Complementary fragementation:

CID is often used in proteomics, because it preferably leads to breaks of peptide bonds into b/y-ions and therefore divides proteins between residues. That allows the analysis of the resulting spectrum using the known masses of the residues. The resulting spectrum most reliably shows the b and y-ions of precursor peptides broken around the middle of the chain and the y-ions have stronger signals.

CID works by accelarating large ions using an electrical potential and colliding them with a neutral gas, e.g. helium. The force for the fragmentation comes from the kinetic energy of the accelerated ions.

ETD leads to different fragmentation patterns and leads to more complete fragmentation patterns for modified proteins. The resulting spectrum most reliaby shows c/z-ions with large masses when only a few residues are broken off of the precursor ion.

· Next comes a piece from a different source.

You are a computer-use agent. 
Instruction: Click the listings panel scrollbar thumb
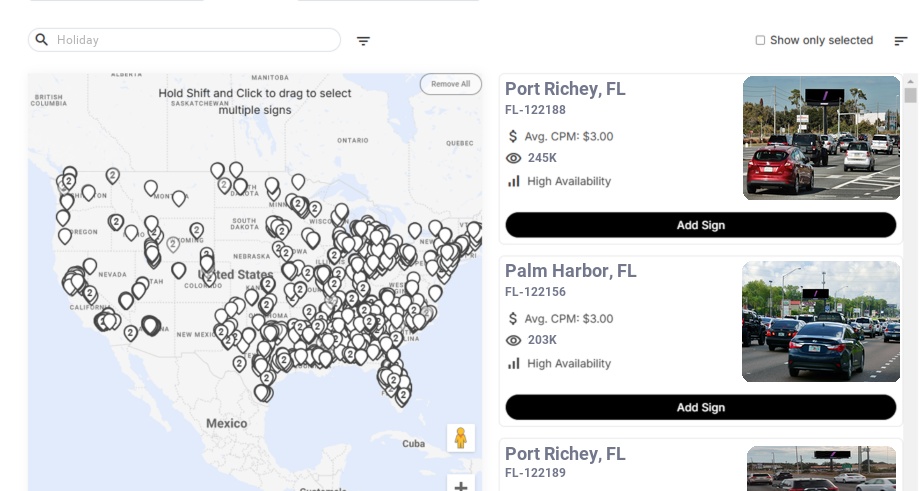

ETD employs radical anions, that transfer electrons to the precursor peptide and fragment the peptide chemically.

Complementary methods, that use more than one fragmentation technique, are used for de novo identification/sequencing of proteins. Because each fragmentation technique has its own preferences for types of fragments and fragmentation spectra, using more than one increases the probability of getting sufficient information about the residues at all positions of a peptide.

Other fragmentation techniques are ECD, Electron-capture dissociation, which prefers c/z-ions and SID, surface induced dissociation, which prefers b/y-ions.